- Exercise instructions -
Exactly reproduce the line containing "Where should I" and all later lines to the end of the entries, leaving the pictures out of your copy.

- Entries provided -
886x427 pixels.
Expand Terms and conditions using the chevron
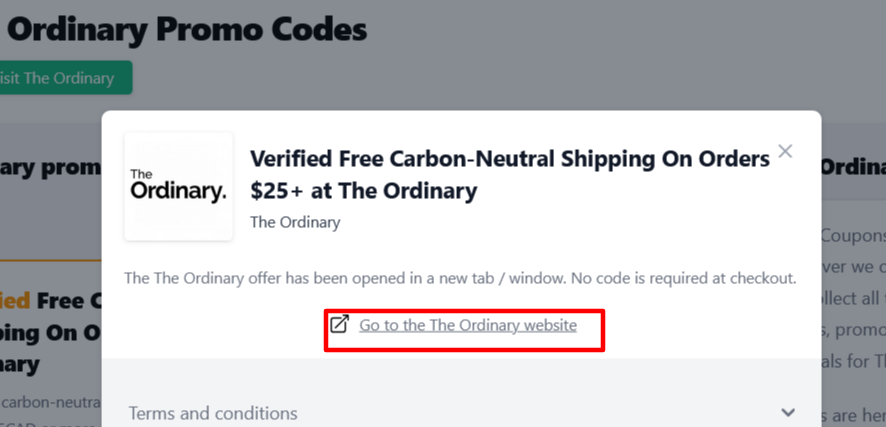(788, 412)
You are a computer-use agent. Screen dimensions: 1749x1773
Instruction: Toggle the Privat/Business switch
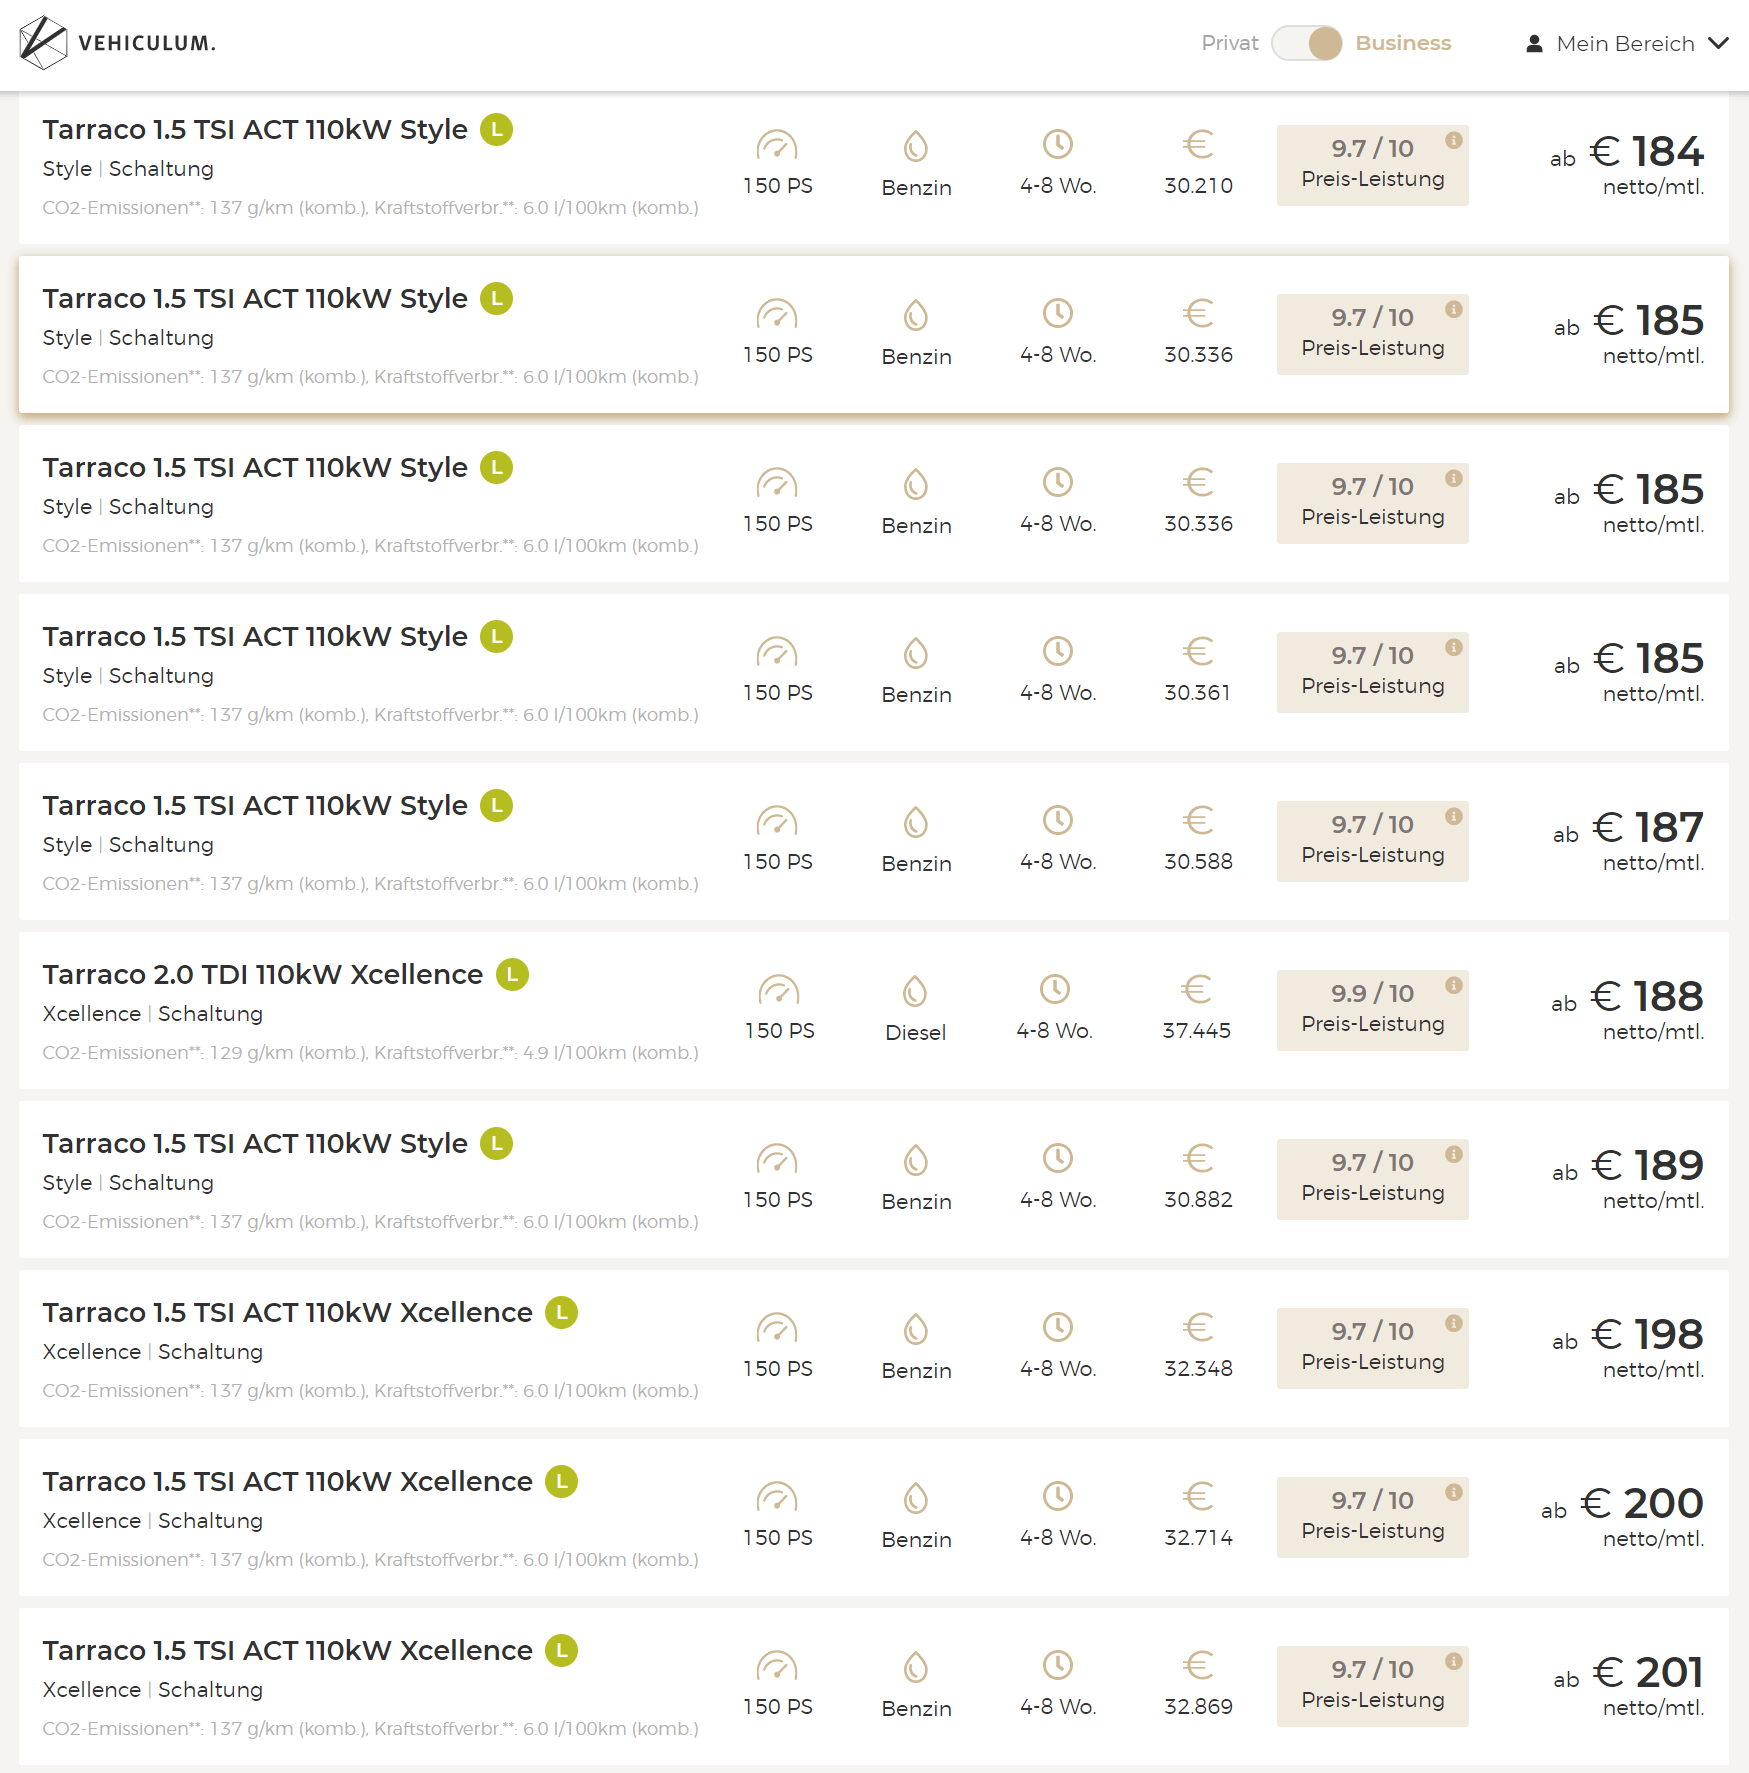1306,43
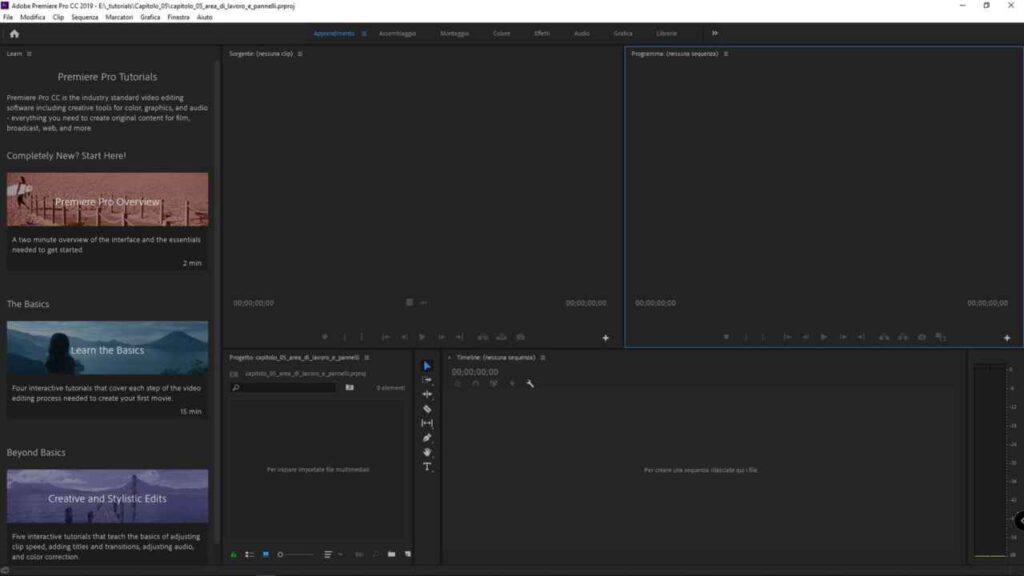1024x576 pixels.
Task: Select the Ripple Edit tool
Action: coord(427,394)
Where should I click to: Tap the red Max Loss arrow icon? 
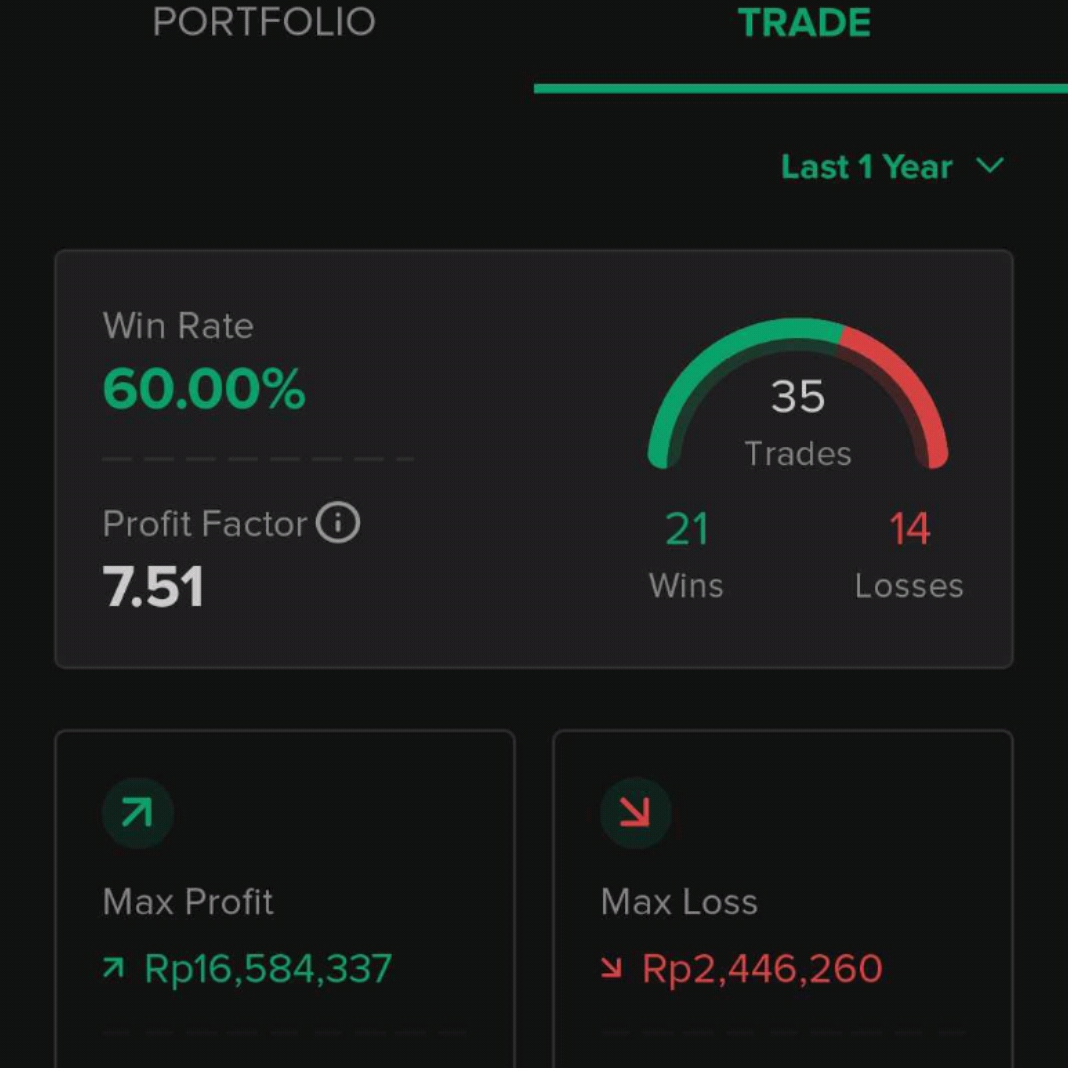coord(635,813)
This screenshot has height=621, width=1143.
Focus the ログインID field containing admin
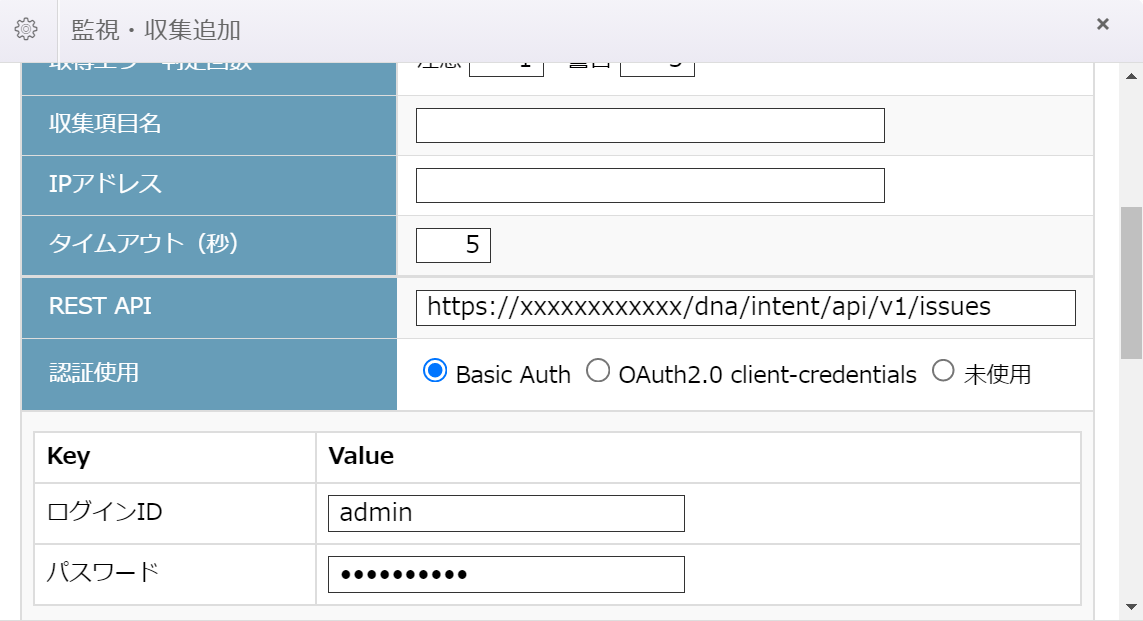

- Written answer -
Where should I click to: Tap the red Max Loss arrow icon? 
coord(635,813)
This screenshot has height=621, width=1143.
Focus the ログインID field containing admin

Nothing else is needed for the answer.